"As in Germany, there is a well-organized sea rescue system in Great Britain, too, nothing works here without the volunteer work of fellow campaigners. On our trip around England we repeatedly met the boats and people who would be there for you in an emergency ", reports MichHölzen accompanying his new podcast.
He continues: "On Rathlin Island suddenly a lifeboat was lying on the jetty across from the 'Crusader'. It turned out to be a classic lifeboat, with whose help the RNLI, the Royal National, at harbor festivals and other occasions Lifeboat Institution, soliciting donations The skipper proudly showed me the good old boat, the hatches to the safety room, the capsule that serves as the last place of retreat when nothing works.
On the Orkneys I had several very special encounters, everything started with a visit to the Lifeboat Museum on Hoy. Here I got an insight into how much self-sacrifice the volunteers go to work as lifeguards.
In 1969 there was a tragic accident when a lifeboat, the 'TGB', was called in by the freighter 'Irene'. The boat capsized and the eight-person crew lost their lives. In the Longhope Lifeboat Museum the tragedy is very impressively and personally documented, and the helmsman of today's lifeboat, Kevin Kirkpatrick, was three years old when his father, grandfather and uncle lost their lives in the tragic mission in 1969. "Interviews with those here named people are in the new podcast.
Savior in need - the 21st part of Michael Hölzen's Bootschaft-Segel-Podcast. Simply click on the play button with the arrow, and off you go. Or download the audio file using the selection menu on the right in the player so that you can listen to it later. The next part will follow in the coming week
And here it goes directly to Michael Hölzen's "Bootschaft" page with the option of subscribing to his podcast there or directly on iTunes
To the background:
The Berliner MichHölzen has been a passionate sailor for 15 years. It all started on the Wannsee, the first capsize, but also the first excursion on your own bow with a just acquired inland license - “priceless”, as he says. After that he never let go of sailing with all its facets, step by step he broadened his horizons.
This summer he and his friend Laurenz Schlueter would like to sail a very special trip that they have long dreamed of: around England. The two men are freelancers and can take a three-month break for the trip.

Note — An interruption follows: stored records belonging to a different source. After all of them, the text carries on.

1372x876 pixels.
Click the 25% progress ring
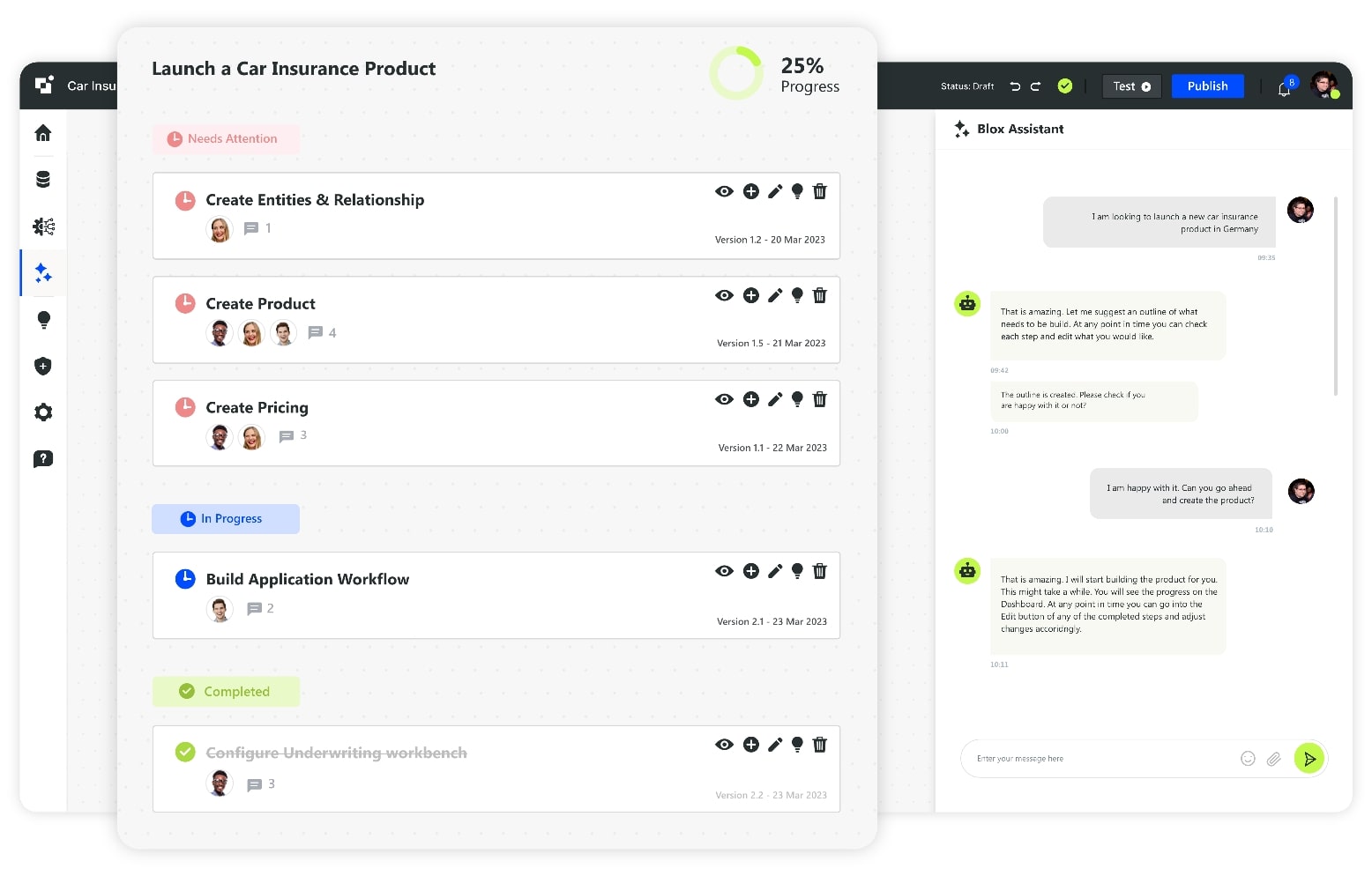736,73
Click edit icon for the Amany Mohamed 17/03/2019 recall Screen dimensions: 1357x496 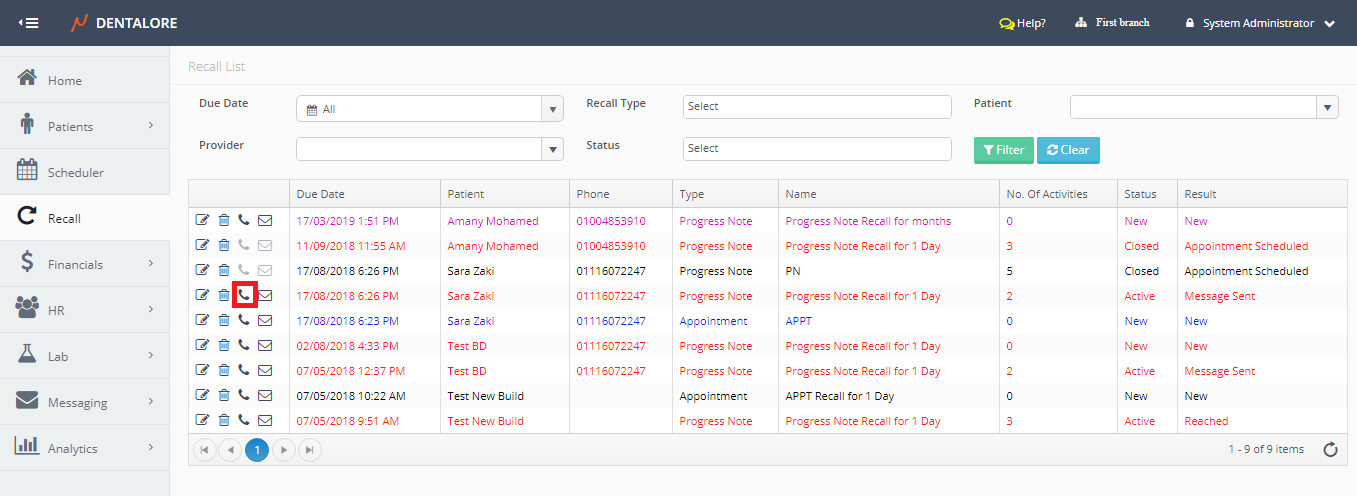(203, 221)
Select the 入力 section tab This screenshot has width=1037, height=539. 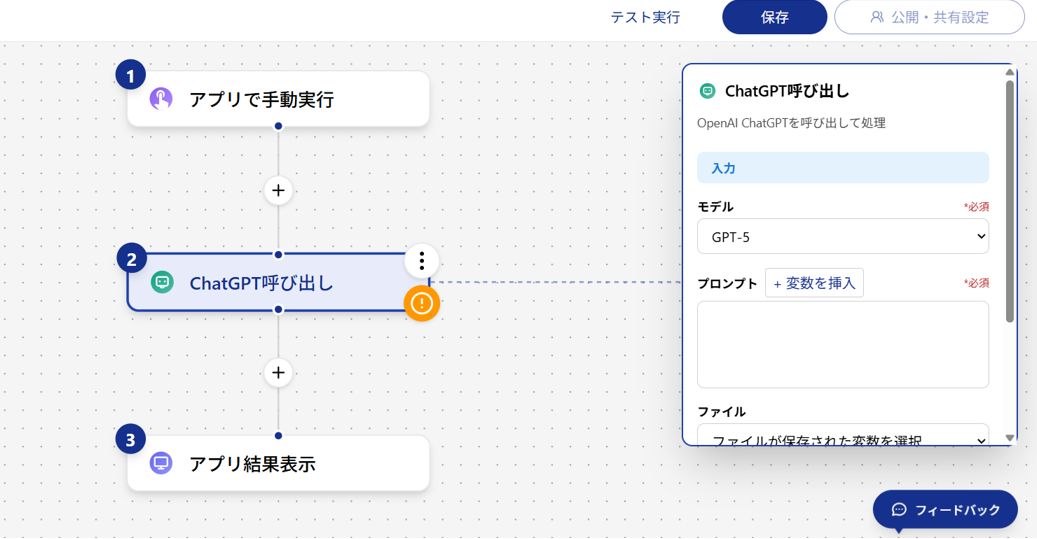click(x=842, y=168)
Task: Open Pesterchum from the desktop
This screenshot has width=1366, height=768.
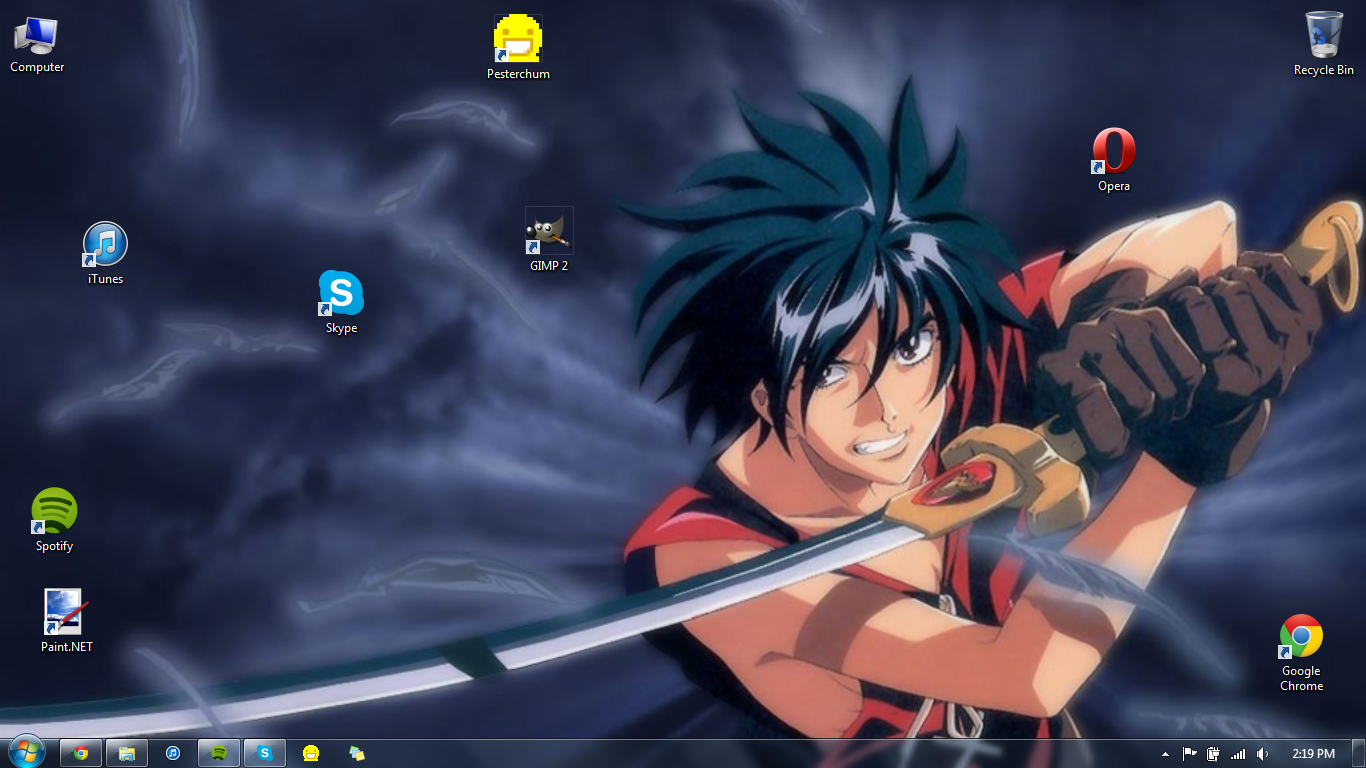Action: pos(518,40)
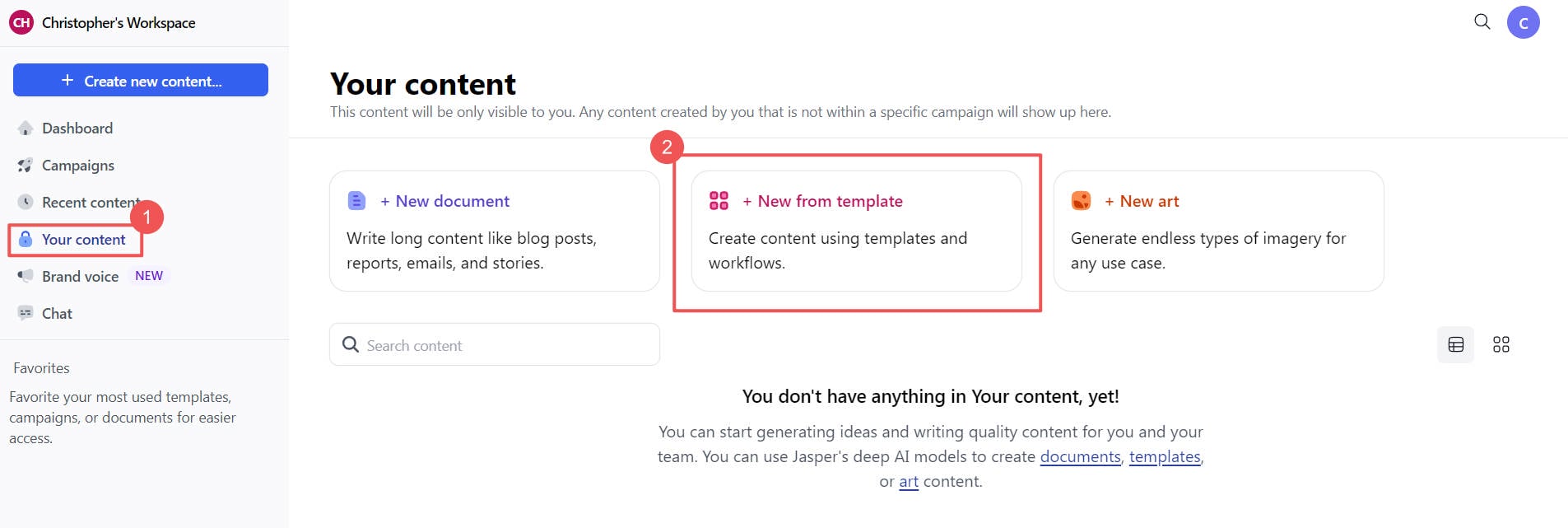Screen dimensions: 1568x528
Task: Open Campaigns from the sidebar
Action: click(77, 165)
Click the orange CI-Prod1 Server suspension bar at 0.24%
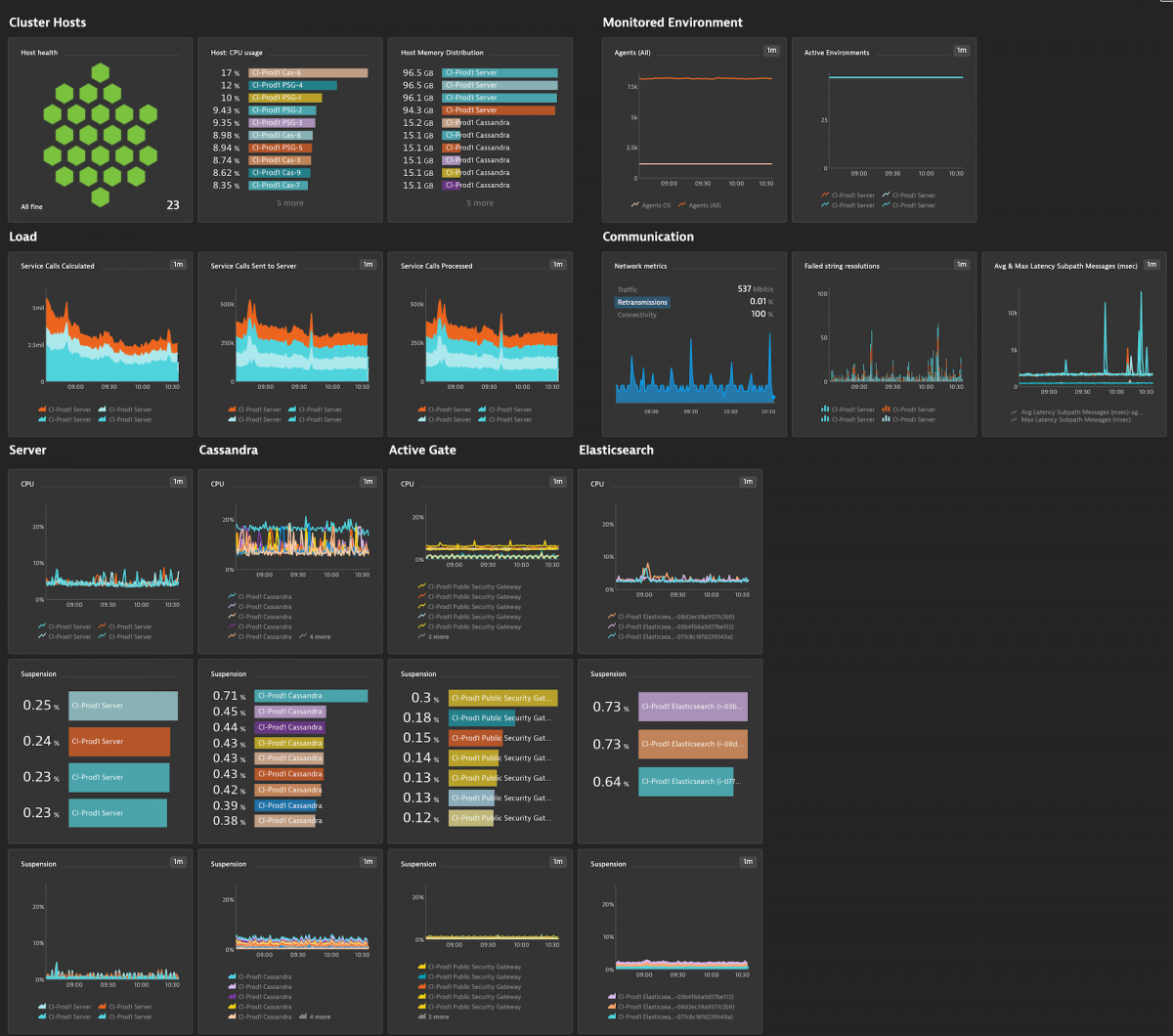This screenshot has height=1036, width=1173. click(117, 741)
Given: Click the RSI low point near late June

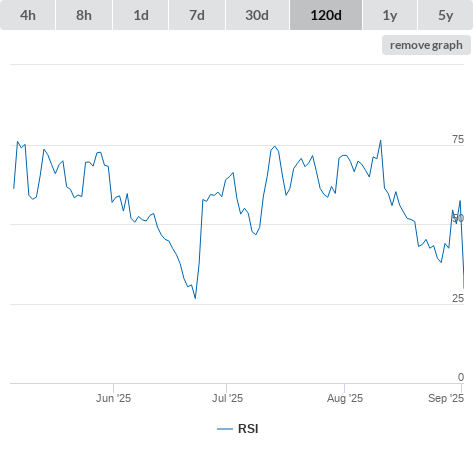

The problem: Hölzen and Schlüter do not have their own boat. And they don't want one either. Charter, borrow or sail somewhere is also out of the question for them. So what to do
Podcast author Michael Hölzen
Without further ado, Hölzen and Schlüter make a decision: You will become a temporary boat owner. In other words, only for the duration of the trip. In concrete terms, they buy a yacht shortly before the start of the trip, which they want to sell again immediately afterwards.
Will that work without ending up with a big hole in your wallet?
"Almost all sailing enthusiasts shook their heads when they heard about the plan," says Hölzen. And also various boat dealers to whom he presented waved them off. He did not let that confuse him.
In the meantime, Hölzen and Schlüter own a used First 30 from Beneteau. In just a few weeks they want to set off on the big trip.
As a full-time radio journalist, MichHölzen regularly reports on the trip in his own podcast called “Bootschaft”.
Podcasts can be listened to on the way to work, on the way to the ship or at home in the evening or at the weekend on the sofa. Or on a rainy port day in the boat cabin.